§ **Required task**
Count the lines in the listing below that contain the word "Open", with case mattering. How many are there? Reply with the number alone.

§ **Information given**
=======
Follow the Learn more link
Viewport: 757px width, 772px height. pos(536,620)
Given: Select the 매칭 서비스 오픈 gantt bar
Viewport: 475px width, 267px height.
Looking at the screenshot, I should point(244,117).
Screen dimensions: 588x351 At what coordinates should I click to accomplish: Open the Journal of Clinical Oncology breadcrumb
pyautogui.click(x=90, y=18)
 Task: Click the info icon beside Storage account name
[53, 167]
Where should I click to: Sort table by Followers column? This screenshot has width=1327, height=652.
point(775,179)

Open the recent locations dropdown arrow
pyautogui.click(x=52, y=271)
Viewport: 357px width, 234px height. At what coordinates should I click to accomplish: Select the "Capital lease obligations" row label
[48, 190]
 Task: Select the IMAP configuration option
=======
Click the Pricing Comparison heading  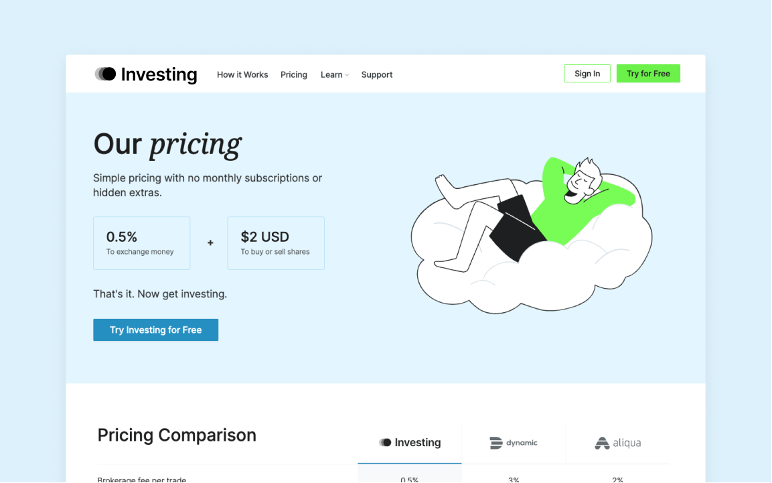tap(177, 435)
=======
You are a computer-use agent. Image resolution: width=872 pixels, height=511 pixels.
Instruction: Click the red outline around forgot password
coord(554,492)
=======
§ **Solution below**
2